La parcelle n° 304 jouxte la parcelle n° 305, propriété de la Commune de Baulmes, affectée en zone de constructions d'utilité publique, sur laquelle se trouve un hangar communal [bâtiment ECA n° 436].
Lors de sa séance du 25 septembre 2012, le Conseil communal de Baulmes a autorisé la Municipalité à constituer, en faveur de la Société coopérative de laiterie de Baulmes, un droit distinct et permanent de superficie sur la parcelle n° 305, d'une durée de 30 ans, sous réserve de la possibilité d'accorder un permis de construire à cette société.
B. Le 6 décembre 2012, la Société coopérative de laiterie de Baulmes (ci-après la constructrice) a déposé une demande de permis de construire pour la transformation de la fromagerie et l'aménagement d'une cave à fromage. Le projet prévoit des transformations intérieures du bâtiment sis sur la parcelle n° 304, l'aménagement d'une cave à fromages dans le bâtiment sis sur la parcelle n° 305 et l'extension de ce bâtiment au Sud-Est, ainsi que l'aménagement, sur la parcelle n° 304, d'un passage reliant les deux bâtiments.

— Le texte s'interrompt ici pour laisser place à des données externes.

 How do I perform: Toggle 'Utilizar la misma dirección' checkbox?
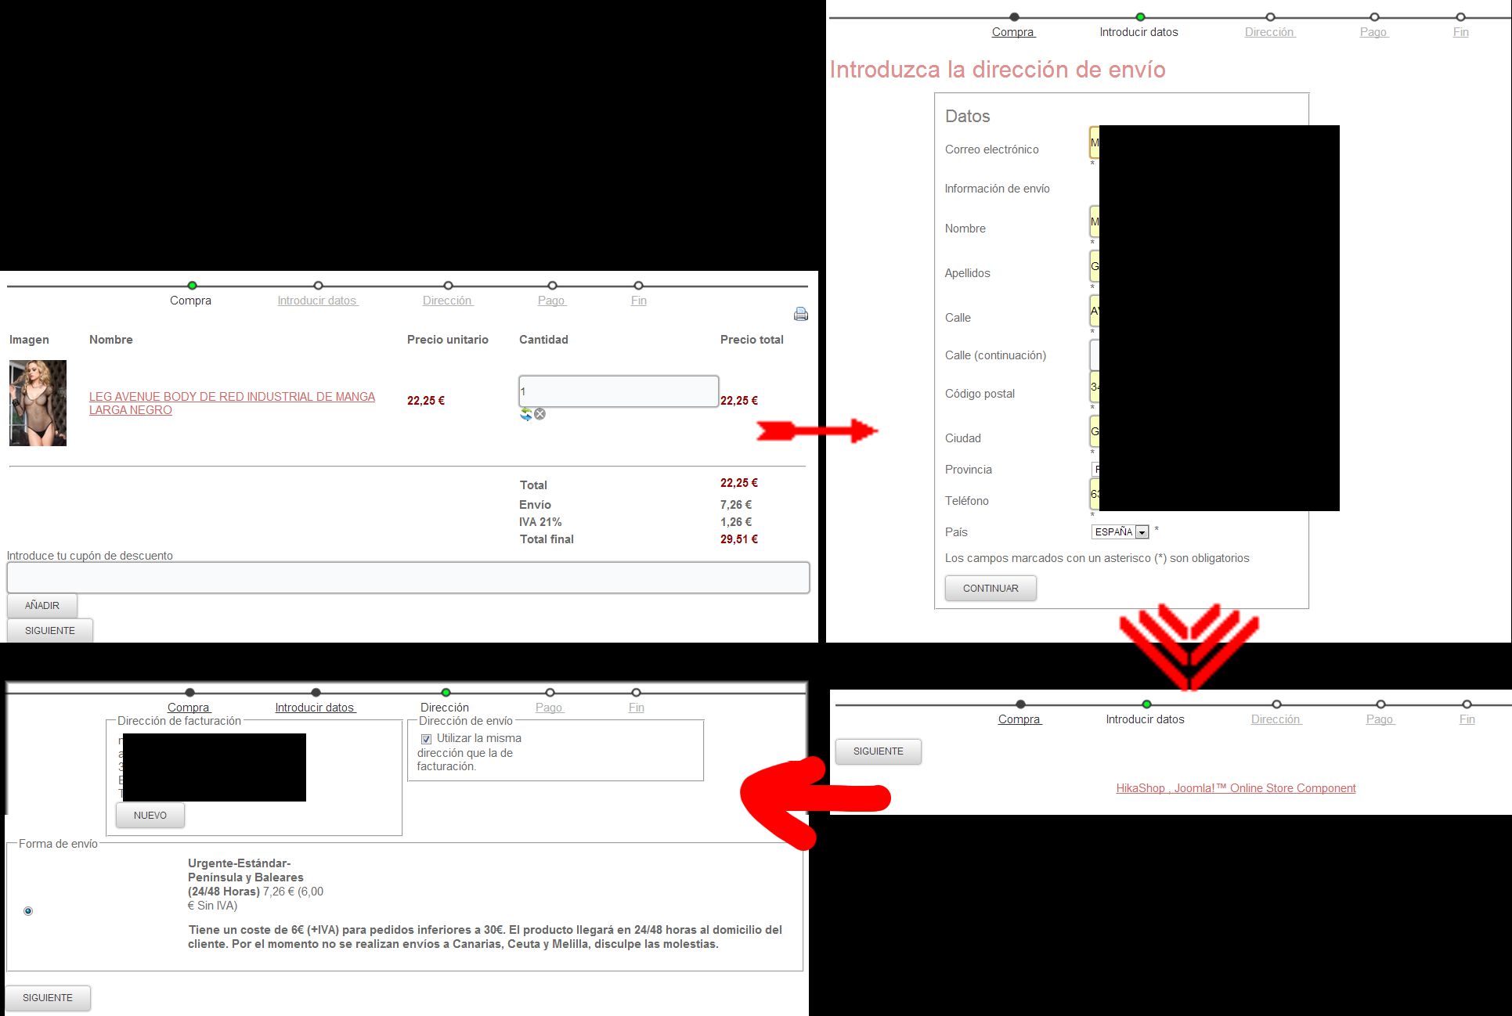pyautogui.click(x=426, y=739)
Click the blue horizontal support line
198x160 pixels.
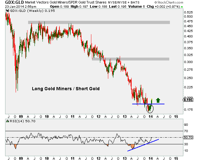tap(148, 104)
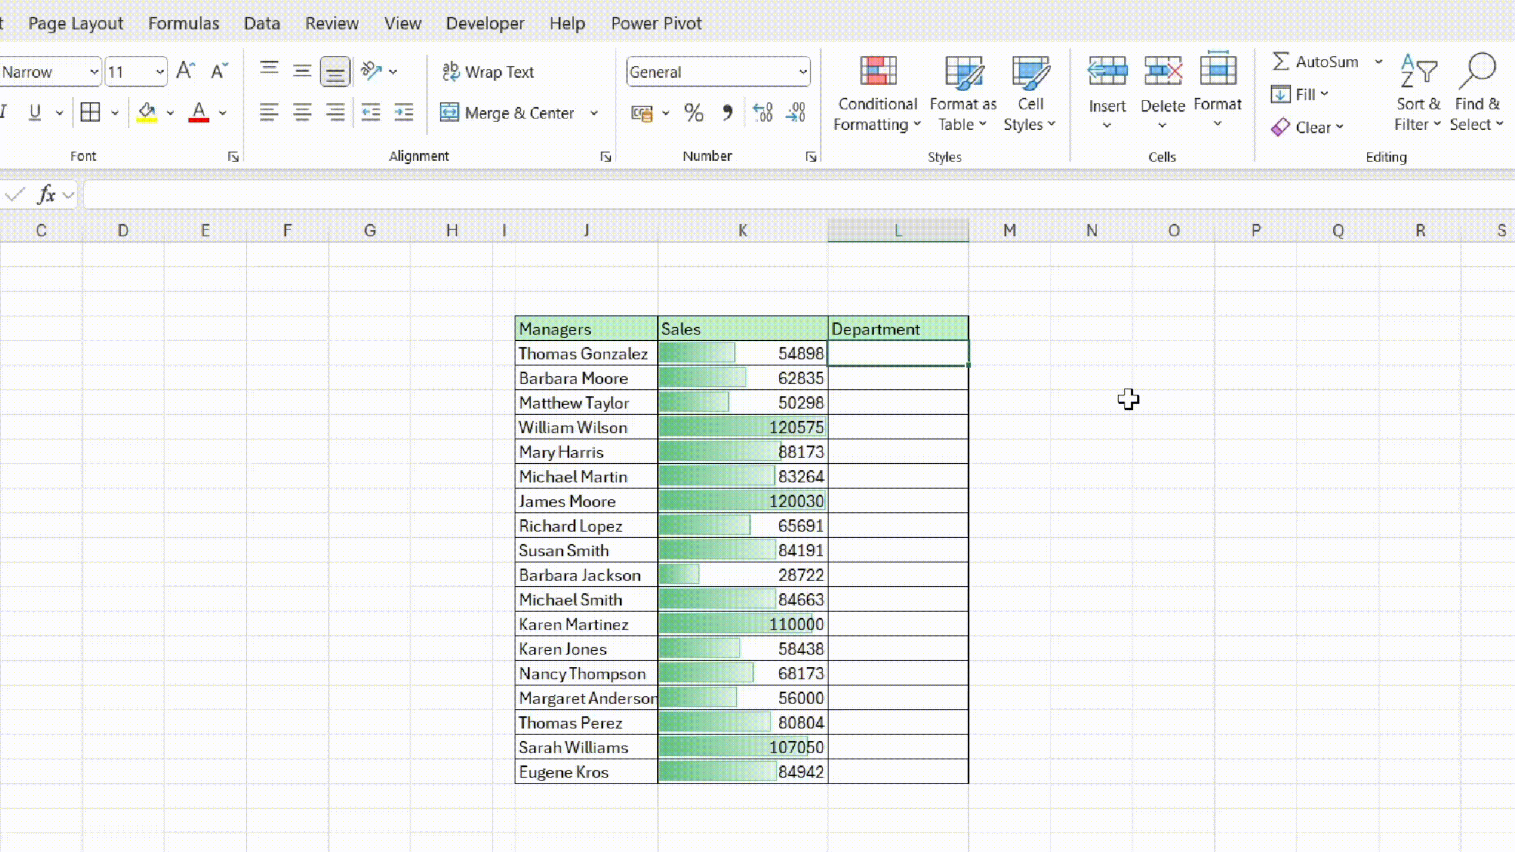
Task: Open the Merge & Center dropdown arrow
Action: [x=594, y=113]
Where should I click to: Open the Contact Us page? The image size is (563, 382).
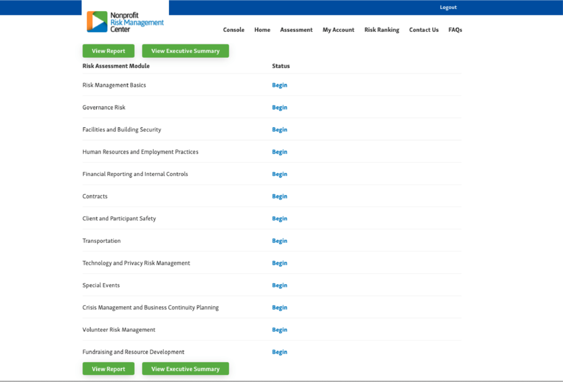coord(423,30)
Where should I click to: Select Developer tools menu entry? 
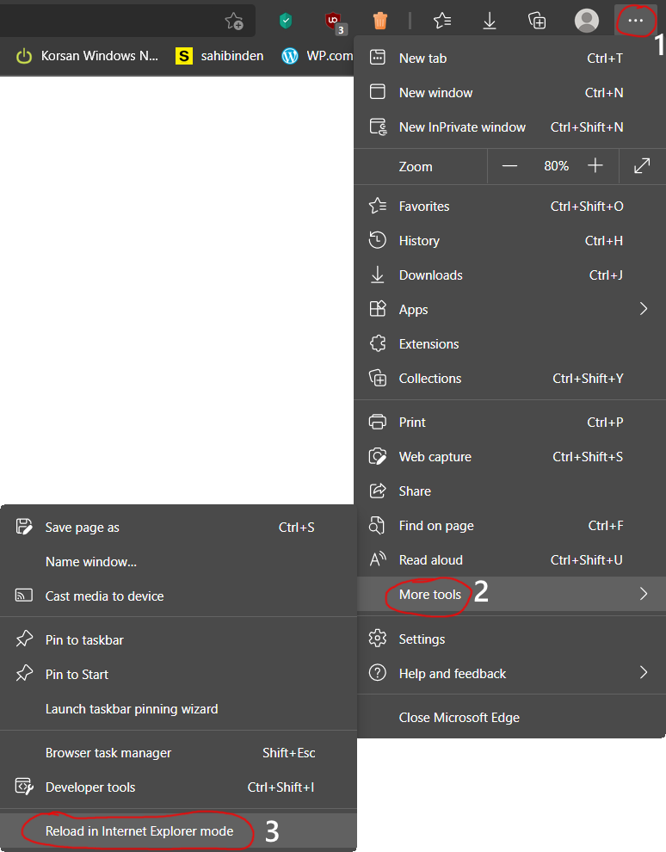(x=90, y=787)
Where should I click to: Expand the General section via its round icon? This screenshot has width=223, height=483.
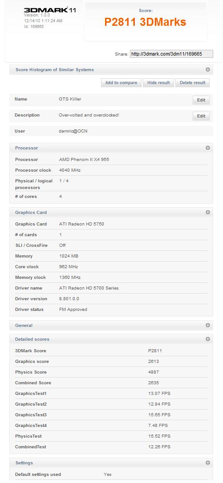[208, 325]
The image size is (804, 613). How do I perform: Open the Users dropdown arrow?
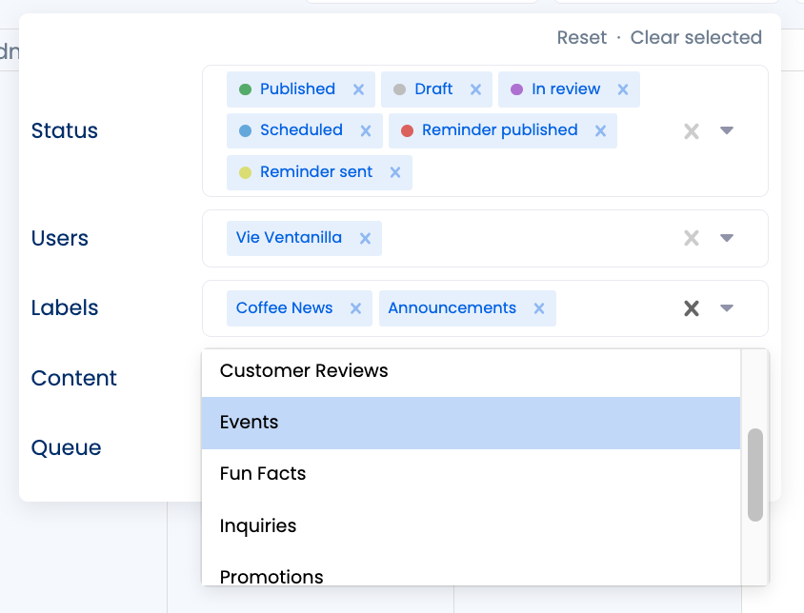tap(727, 238)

Le projet, mis à l'enquête publique du 19 décembre 2012 au 17 janvier 2013, a suscité l'opposition de Danielle Indermühle-Perusset, propriétaire des parcelles voisines n° 298, 301 et 302. La prénommée a contesté la conformité du projet à la zone de constructions d'utilité publique ainsi qu'à la zone du village. Elle a également fait valoir que le projet serait source de nuisances olfactives et sonores et que l'ouvrage devant servir de passage entre les bâtiments ne respectait pas la distance aux limites de propriété.
La Centrale des autorisations CAMAC a délivré sa synthèse n° 136654 le 29 janvier 2013. Il en résulte que les instances cantonales compétentes ont préavisé favorablement au projet et qu'elles ont délivré les autorisations cantonales spéciales nécessaires.
La constructrice et l'opposante ont par la suite entamé des discussions, dans le cadre desquelles elles ont en particulier mandaté le bureau CSD Ingénieurs SA pour effectuer une étude acoustique et olfactive. Les pourparlers entrepris n'ont toutefois pas abouti.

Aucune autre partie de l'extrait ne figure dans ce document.